The scores reveal a clear two-tiered structure. Tier I is exclusively occupied by the United States and China, who are in a league of their own. Tier II comprises a competitive and diverse group of nations, each with distinct strengths and strategic approaches, from the battle-tested pragmatism of Israel and Russia to the alliance-focused innovation of the United Kingdom and the sovereign ambitions of France.

Rank	Country	Overall Score	Strategy & Investment	Foundational Ecosystem	Military Implementation	Operational Efficacy
1	United States	94.5	92	98	93	95
2	China	79.0	90	85	78	63
3	Israel	61.5	55	65	58	68
4	Russia	55.5	58	45	54	65
5	United Kingdom	51.0	60	58	45	41
6	France	45.5	57	48	42	35
7	South Korea	43.0	50	52	38	32
8	India	41.0	52	47	35	30
9	Germany	37.5	45	44	33	28
10	Japan	35.0	40	42	30	28

Tier I Analysis: The Bipolar AI World Order

The global military AI landscape is dominated by two superpowers, the United States and China. They are not merely the top two contenders; they represent fundamentally different models for harnessing a transformative technology for national power. Their competition is not just a race for better algorithms but a clash of entire systems—one driven by a vibrant, chaotic commercial ecosystem, the other by the centralized, unyielding will of the state.

United States: The Commercial-Military Vanguard

The United States holds the top position in military AI, a status derived from an unparalleled private-sector innovation engine, overwhelming financial investment, and a clear strategic pivot towards integrating commercial technology at unprecedented speed and scale. Its strength lies in its dynamic, bottom-up ecosystem. However, this model is not without friction; the U.S. faces significant challenges in overcoming bureaucratic acquisition hurdles, bridging the cultural gap between Silicon Valley and the Pentagon, and navigating complex ethical debates that can temper the pace of adoption.

National Strategy and Vision

The U.S. approach has matured from establishing foundational principles to prioritizing agile adoption. The 2018 DoD AI Strategy laid the groundwork, directing the department to accelerate AI adoption and establishing the Joint Artificial Intelligence Center (JAIC) as a focal point.⁹ This initial strategy emphasized the need to empower, not replace, servicemembers and to lead in the responsible and ethical use of AI.⁹

Building on this, the 2023 Data, Analytics, and AI Adoption Strategy, developed by the Chief Digital and AI Officer (CDAO), marks a significant evolution.¹⁰ It supersedes the earlier documents and shifts the focus from a handful of specific capabilities to strengthening the entire organizational environment for continuous AI deployment. The strategy’s central objective is to achieve and maintain “decision advantage” across the competition continuum.¹⁰ It prescribes an agile approach to development and delivery, targeting five specific outcomes:

1. Superior battlespace awareness and understanding
2. Adaptive force planning and application
3. Fast, precise, and resilient kill chains
4. Resilient sustainment support
5. Efficient enterprise business operations ¹⁰

This strategic framework is supported by a clear hierarchy of needs: quality data, governance, analytics, and responsible AI assurance, all managed under the centralizing authority of the CDAO.¹⁰

Investment and Foundational Ecosystem

The scale of U.S. investment in AI is staggering and unmatched globally. In 2024, private AI investment in the U.S. reached $109.1 billion, a figure nearly twelve times greater than that of China.¹² This torrent of private capital fuels a hyper-competitive ecosystem of startups and established tech giants, creating a vast wellspring of innovation from which the military can draw.

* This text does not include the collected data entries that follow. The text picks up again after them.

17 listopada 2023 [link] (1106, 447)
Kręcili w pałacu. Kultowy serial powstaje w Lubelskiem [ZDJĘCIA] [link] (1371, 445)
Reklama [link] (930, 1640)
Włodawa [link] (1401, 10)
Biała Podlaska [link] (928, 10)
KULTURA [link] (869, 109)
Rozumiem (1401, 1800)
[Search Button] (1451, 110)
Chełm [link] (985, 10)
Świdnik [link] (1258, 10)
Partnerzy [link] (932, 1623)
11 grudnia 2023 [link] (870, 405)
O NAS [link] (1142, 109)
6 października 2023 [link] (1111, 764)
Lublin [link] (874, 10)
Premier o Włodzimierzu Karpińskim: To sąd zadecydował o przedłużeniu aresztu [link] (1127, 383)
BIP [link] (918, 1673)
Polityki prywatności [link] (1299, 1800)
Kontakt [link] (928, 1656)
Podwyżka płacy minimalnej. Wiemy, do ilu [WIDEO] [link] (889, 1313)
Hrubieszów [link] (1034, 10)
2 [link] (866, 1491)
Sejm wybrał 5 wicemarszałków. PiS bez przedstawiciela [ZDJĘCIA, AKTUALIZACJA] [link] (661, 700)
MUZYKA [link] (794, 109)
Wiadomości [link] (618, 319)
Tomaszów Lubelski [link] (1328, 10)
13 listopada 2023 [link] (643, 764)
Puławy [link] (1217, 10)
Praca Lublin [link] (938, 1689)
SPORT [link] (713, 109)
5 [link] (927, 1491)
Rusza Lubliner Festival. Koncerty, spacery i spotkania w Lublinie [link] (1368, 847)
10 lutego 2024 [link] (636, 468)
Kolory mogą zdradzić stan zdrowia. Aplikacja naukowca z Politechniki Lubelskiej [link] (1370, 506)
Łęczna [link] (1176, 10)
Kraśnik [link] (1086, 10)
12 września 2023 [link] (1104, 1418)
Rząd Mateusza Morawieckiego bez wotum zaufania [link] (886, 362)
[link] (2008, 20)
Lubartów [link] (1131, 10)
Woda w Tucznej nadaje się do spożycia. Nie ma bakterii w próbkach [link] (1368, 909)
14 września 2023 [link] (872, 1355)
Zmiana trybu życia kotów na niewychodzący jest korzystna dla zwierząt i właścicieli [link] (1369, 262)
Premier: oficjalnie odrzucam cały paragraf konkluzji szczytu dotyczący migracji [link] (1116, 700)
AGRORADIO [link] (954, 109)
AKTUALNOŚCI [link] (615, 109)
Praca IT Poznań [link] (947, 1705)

This private investment is mirrored by a dramatic increase in defense-specific spending. The potential value of DoD AI-related contracts surged by nearly 1,200% in a single year, from $355 million to $4.6 billion between 2022 and 2023, with the DoD driving almost the entire increase.¹⁴ The Pentagon’s fiscal year 2025 budget request includes over $12 billion for unmanned systems and AI autonomy programs, signaling a firm, top-level commitment.¹⁶

This financial dominance underpins a foundational ecosystem that leads the world in nearly every metric. The U.S. possesses the largest and highest-quality pool of AI talent, is home to the world’s leading research universities, and dominates open-source contributions.¹⁷ In 2023, U.S.-based institutions produced 61 notable machine learning models, compared to just 15 from China.¹⁹ Crucially, the U.S. and its close allies control the most critical chokepoints of the AI hardware supply chain, including high-end semiconductor design (Nvidia, Intel, AMD) and manufacturing, as well as the global cloud computing infrastructure (Amazon Web Services, Microsoft Azure, and Google Cloud), which provides the raw computational power necessary for training and deploying advanced AI models.²⁰

Flagship Programs and Demonstrated Efficacy

The U.S. has moved beyond theoretical research to the development and operational deployment of key military AI systems.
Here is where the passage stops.